* [Source text]:
• • •
Nic Taylor will present, The minimum unit price of alcohol in the Northern Territory as part of the 2023 NDARC Webinar Series on Thursday, 25 May.
Register now for free.
Minimum unit pricing in the Northern Territory. What we know, and where to next
Alcohol is a significant risk factor for injury and death in Australia. This substantial level of harm has risen in recent years, with the alcohol-induced death rate rising in 2021 to its highest point in 10 years. The burden of alcohol-related harm is experienced most intensely in the Northern Territory (NT), and those harms are further heightened for Indigenous Territorians, 80 per cent of whom live in remote areas with high levels of socioeconomic disadvantage. Alcohol attributable death rates for Indigenous Territorians are about 10 times greater than the national average, while non-indigenous Territorians experience an alcohol-attributable death rate about twice the national average. In 2019, the annual social and economic costs of alcohol in the Territory were estimated to be AU$1.4 billion. Alcohol-related harm, particularly violence, in the NT has also come into the national spotlight recently as rates of assault have reportedly increased in Alice Springs, which has widely been attributed to expiry of the Stronger Futures policy that had banned alcohol on large swathes of Indigenous land.
The Minimum Unit Price
The NT has a long history of attempting to curb its substantial alcohol problem through a variety of policy measures, many of which have been criticised as taking a discriminatory approach to the issue (including Stronger Futures). In October 2018 a non-discriminatory pricing policy, known as the Minimum Unit Price (MUP), was introduced across the Territory.
The MUP set a floor price of AU$1.30 per standard drink (10 grams of pure alcohol) below which alcohol could not be sold. This price is set to increase in line with inflation in 2023; it is likely to increase to about AU$1.50, depending on final inflation figures.
The MUP was introduced in close proximity to two other notable interventions aimed at reducing alcohol-related harm. The first was Police Auxiliary Liquor Inspectors in all bottle shops outside Darwin, meaning any alcohol purchased outside Darwin would be done under the supervision of a police officer. The second, a Banned Drinkers Register that prevented specific individuals from purchasing alcohol, was enforced by mandatory identification scanners in all bottle shops across the NT.
The proximity of each of these interventions has made deciphering the unique impact of any one intervention difficult for researchers. Further, both of these additional interventions have been criticised as contributing to discrimination against Indigenous Territorians.
• • •
* [To do]:
a. Reproduce the passage from the minimum unit pricing article, starting with "Nic Taylor will" and going on through "now for free.".
b. According to the minimum unit pricing article, what floor price per standard drink did the MUP set when it was introduced?
c. Render this sentence from the minimum unit pricing article in Spanish: "In October 2018 a non-discriminatory pricing policy, known as the Minimum Unit Price (MUP), was introduced across the Territory."

* [Study material]:
• • •
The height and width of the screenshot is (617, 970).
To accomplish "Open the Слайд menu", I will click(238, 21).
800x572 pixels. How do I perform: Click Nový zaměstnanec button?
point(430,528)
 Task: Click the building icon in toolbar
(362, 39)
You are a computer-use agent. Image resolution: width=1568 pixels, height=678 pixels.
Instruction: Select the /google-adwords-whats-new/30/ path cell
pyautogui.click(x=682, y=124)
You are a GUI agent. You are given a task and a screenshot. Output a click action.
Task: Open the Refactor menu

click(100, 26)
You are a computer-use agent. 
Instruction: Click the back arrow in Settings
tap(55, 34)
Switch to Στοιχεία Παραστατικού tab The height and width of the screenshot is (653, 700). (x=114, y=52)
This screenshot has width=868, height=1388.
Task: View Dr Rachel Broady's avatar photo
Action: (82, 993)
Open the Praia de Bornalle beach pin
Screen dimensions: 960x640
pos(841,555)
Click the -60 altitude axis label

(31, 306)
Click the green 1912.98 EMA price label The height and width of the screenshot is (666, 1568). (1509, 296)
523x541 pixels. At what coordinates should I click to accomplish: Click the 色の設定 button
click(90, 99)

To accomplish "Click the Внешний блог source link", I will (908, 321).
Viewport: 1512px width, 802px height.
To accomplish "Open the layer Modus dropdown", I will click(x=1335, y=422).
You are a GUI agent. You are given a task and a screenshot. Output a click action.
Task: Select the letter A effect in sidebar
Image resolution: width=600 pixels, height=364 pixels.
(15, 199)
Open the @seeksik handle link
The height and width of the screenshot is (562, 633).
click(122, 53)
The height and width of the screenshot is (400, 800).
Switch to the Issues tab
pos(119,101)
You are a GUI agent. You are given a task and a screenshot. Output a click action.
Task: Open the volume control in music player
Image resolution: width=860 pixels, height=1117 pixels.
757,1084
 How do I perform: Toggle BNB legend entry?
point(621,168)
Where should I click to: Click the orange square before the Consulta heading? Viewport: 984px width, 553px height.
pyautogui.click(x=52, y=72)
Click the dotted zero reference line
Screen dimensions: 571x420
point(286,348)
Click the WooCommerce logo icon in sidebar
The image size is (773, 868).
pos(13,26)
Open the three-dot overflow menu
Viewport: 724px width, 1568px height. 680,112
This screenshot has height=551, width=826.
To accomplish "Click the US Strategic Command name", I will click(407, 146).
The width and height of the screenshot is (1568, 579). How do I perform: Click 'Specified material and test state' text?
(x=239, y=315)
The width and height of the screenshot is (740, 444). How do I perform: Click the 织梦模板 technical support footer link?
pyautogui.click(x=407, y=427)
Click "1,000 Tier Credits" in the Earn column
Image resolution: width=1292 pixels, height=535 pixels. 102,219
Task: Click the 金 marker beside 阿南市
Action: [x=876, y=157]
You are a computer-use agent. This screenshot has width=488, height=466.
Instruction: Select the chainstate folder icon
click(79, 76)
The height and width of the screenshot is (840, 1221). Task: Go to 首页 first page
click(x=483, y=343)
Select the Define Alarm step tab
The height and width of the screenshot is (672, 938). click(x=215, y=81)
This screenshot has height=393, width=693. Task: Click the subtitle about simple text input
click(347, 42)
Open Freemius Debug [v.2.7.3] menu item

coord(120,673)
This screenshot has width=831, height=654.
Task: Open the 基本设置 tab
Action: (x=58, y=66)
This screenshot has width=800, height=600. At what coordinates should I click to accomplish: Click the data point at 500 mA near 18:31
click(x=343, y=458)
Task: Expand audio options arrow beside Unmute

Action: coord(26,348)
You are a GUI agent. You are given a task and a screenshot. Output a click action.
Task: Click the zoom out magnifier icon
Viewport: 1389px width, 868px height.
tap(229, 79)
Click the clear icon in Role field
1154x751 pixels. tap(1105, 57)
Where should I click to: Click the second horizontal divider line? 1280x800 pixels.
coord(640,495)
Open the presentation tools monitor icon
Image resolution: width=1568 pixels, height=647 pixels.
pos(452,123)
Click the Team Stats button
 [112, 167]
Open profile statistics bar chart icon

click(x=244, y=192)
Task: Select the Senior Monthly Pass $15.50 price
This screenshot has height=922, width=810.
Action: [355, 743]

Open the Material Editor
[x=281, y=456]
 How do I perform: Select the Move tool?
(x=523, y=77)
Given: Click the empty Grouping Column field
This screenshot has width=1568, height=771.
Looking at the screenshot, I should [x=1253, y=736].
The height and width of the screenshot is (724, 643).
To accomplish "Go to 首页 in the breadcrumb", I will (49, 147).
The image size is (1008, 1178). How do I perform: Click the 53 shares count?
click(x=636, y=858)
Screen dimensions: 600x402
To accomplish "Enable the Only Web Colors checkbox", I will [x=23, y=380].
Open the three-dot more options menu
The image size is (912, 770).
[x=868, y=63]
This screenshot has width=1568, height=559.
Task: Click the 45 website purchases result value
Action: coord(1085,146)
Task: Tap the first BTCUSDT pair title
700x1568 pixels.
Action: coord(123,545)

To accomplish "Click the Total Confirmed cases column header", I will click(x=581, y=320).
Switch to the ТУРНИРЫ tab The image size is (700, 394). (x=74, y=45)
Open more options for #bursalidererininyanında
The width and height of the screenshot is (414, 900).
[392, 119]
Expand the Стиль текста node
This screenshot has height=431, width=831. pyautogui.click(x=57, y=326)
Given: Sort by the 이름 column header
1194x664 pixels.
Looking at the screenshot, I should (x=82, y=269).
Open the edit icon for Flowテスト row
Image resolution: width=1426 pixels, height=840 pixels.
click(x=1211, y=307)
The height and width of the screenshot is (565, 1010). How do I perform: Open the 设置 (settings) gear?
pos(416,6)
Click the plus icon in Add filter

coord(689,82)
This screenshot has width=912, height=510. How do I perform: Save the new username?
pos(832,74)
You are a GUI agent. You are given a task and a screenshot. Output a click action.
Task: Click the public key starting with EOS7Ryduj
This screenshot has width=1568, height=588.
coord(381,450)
• • •
* [Solved problems]:
a.
Nic Taylor will present, The minimum unit price of alcohol in the Northern Territory as part of the 2023 NDARC Webinar Series on Thursday, 25 May.
Register now for free.

b. AU$1.30 per standard drink.

c. En octubre de 2018 se introdujo en todo el Territorio una política de precios no discriminatoria, conocida como el Precio Mínimo por Unidad (MUP).